* MATERIAL SUPPLIED:
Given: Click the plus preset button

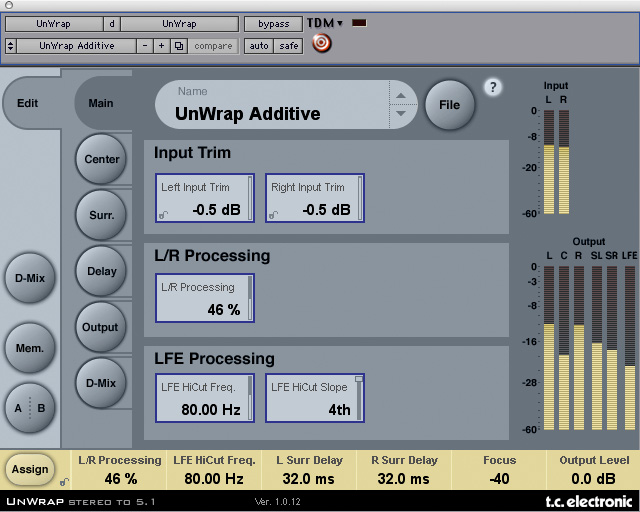Looking at the screenshot, I should (162, 46).
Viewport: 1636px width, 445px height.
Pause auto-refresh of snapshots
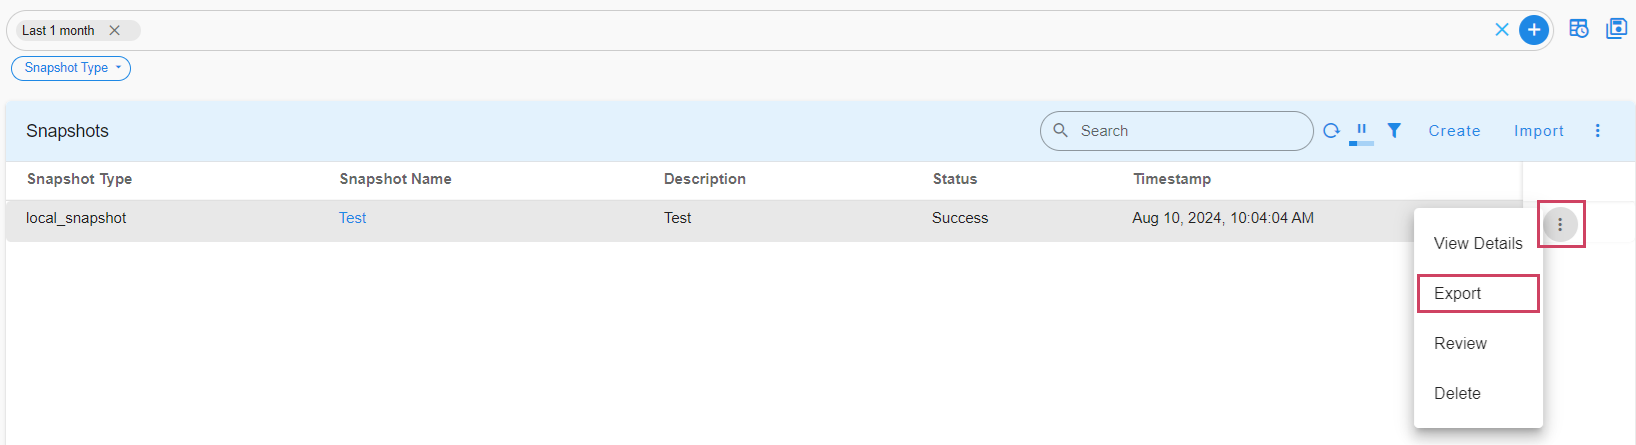click(x=1361, y=130)
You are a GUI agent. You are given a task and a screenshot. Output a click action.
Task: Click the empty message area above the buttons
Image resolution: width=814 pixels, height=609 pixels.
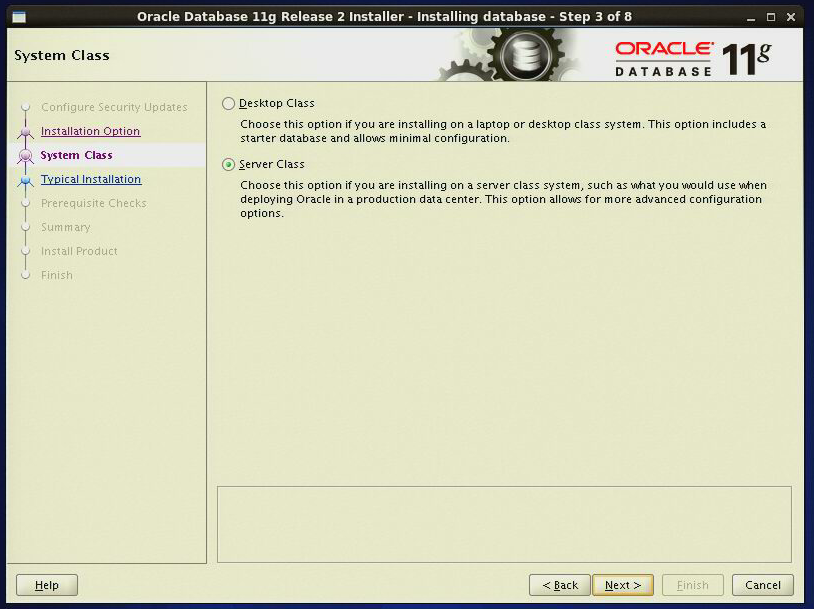coord(503,521)
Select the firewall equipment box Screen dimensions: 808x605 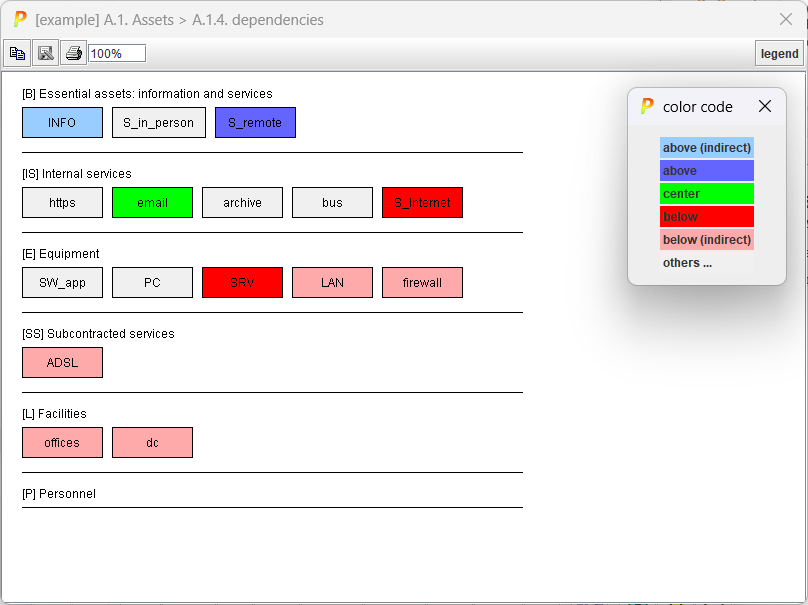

* EXERCISE AIM: All of the records need repeating exactly, except for the pictures.

* EXERCISE RESPONSE:
Given: Click the plus preset button

Looking at the screenshot, I should (162, 46).
Viewport: 1636px width, 445px height.
Pause auto-refresh of snapshots
click(x=1361, y=130)
You are a GUI agent. You are given a task and a screenshot. Output a click action.
Task: Click the empty message area above the buttons
Image resolution: width=814 pixels, height=609 pixels.
coord(503,521)
Select the firewall equipment box Screen dimensions: 808x605 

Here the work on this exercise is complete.